Of course we can! But let us start somewhere at the beginning!
Remember the scene in 2001: A Space Odyssey in which the two characters Dave Bowman and Frank Poole conspire against HAL 2000, the omnipotent AI of the Discovery One. They isolate themselves in a shuttle, assuming that since HAL cannot hear them anymore and they can talk freely. Well, they obviously forgot HAL’s ability to read lips.

 

Naively, we know that we can read lips and map their movements somehow onto something like a “meaning”. It is said that deaf people use this technique. This means that our brains not only contains an articulatory representation of speech, meaning how we need to move our lips and tongue and jaw in order to speak. Also, we have a representation of how our mouth looks like when we speak. You can easily check this on your own: Next time you watch a movie in a foreign language, count how often you deliberately watch at the character’s lips in order to enhance perception!

In the 1970, Harry McGurk and his research assistant John MacDonald were able to show  what has now become known as the McGurk effect: When you mismatch visual and auditory information for a syllable, e.g. [ba], makes you hear something completely different. Check out the following video:

What happens in the movie above is the following: You see the mouth movement of the [ga] syllables and hear the auditory signal for [ba]. Your brain tries to resolve this conflicting information and what you  hear (or are supposed to do so) is {da}. If this is the case for you, then this effect clearly shows that the brain stores both, the visual and the auditory information, and uses it to process speech. If this was not the case, you would not have a conflict and perceive something completely different.

Massaro and Stork (1998) “Speech Recognition and Sensory Integration” explain this effect on the basis of cue similarity, with cues being pieces of information in the signal that the brain processes. [ba] and [da] share auditory cues, [ga] and [da] share visual cues. When you mix these, i.e. auditory [ba] + visual [ga], the brain choses that output, or perception, which matches a category with the highest probability. In case of the McGurk Effect: {da}. Massaro and Stork used this probability and similarity based algorithm to create a computer program which can read lips – the precursor to HAL. Simultaneously, the McGurk effect shows us that the brain stores and uses all provided physical information which is contained in the input.

Therefore: Yes, we can see speech.

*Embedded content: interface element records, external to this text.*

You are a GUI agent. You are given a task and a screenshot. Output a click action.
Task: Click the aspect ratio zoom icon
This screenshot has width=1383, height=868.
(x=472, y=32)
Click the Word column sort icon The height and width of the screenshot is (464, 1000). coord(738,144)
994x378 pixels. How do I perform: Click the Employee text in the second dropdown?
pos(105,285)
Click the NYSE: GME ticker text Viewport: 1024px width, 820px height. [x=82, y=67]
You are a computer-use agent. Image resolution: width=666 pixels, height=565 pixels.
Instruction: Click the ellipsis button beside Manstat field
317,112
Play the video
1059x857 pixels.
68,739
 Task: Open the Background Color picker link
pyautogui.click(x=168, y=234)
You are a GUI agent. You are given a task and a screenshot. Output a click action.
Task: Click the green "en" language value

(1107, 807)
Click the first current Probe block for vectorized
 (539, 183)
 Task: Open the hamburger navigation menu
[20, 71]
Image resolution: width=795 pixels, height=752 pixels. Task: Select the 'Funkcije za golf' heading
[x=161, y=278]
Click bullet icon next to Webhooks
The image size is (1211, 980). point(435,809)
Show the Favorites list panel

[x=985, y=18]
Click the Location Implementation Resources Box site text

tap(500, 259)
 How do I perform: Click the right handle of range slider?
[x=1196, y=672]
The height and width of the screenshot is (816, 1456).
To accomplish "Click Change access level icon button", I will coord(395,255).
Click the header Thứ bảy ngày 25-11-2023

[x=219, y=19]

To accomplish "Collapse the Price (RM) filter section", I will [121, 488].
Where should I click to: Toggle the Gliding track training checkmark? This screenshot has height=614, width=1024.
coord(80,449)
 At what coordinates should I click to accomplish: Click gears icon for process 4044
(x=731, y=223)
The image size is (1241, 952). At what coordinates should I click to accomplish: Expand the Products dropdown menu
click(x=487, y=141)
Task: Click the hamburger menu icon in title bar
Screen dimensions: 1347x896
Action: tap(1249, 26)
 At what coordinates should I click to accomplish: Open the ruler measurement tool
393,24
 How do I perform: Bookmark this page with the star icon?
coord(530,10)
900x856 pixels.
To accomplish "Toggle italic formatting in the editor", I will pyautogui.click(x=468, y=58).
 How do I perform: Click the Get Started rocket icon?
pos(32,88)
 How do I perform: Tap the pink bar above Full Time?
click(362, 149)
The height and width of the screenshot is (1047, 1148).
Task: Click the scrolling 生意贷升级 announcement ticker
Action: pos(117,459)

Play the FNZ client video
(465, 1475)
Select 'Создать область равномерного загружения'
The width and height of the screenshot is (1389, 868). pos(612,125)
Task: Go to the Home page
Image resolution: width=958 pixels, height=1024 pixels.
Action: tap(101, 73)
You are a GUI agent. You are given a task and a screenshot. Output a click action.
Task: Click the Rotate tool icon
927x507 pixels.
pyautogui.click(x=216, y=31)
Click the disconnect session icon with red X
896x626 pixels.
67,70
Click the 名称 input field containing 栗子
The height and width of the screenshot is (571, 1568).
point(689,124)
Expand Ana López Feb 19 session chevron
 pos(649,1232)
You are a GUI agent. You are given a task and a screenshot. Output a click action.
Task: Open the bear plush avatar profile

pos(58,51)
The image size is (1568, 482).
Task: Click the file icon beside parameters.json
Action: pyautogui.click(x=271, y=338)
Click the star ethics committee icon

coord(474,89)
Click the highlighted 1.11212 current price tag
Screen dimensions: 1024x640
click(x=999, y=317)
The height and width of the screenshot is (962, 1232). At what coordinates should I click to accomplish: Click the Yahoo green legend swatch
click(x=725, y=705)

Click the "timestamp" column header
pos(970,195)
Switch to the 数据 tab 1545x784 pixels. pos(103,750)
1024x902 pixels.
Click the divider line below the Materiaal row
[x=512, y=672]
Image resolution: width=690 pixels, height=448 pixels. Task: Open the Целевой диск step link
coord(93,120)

It is nothing special, quite the contrary. The information is there and the brain uses it!

Together with my colleague Daniel Duran from the Institut für Maschinelle Verarbeitung, Stuttgart, we investigate in a modeling project, how cue overlap and frequency differences between [ba], [da] and [ga] might be a source for the McGurk Effect. We want to investigate this by comparing  the “Naive Discriminative Learner“, an algorithm capturing human and animal learning behavior, and “Exemplar Model”, a model that captures the creation of phonemic categories on the basis of similarities.

We presented our preliminary results during the second Simphon.net Workshop at Schloss Dagstuhl in our talk “Modelling multimodal integration – The case of the McGurk Effect”. This time, the workshop was attended by Bernd Möbius, Laurence White, Frank Zimmerer, Uwe Reichel, Ingmar Steiner, James Kirby, Antje Schweitzer, Katrin Schweitzer, Mike Walsh and our invited guest, Janet Pierrehumbert. The results are promising, and also to a certain extent surprising.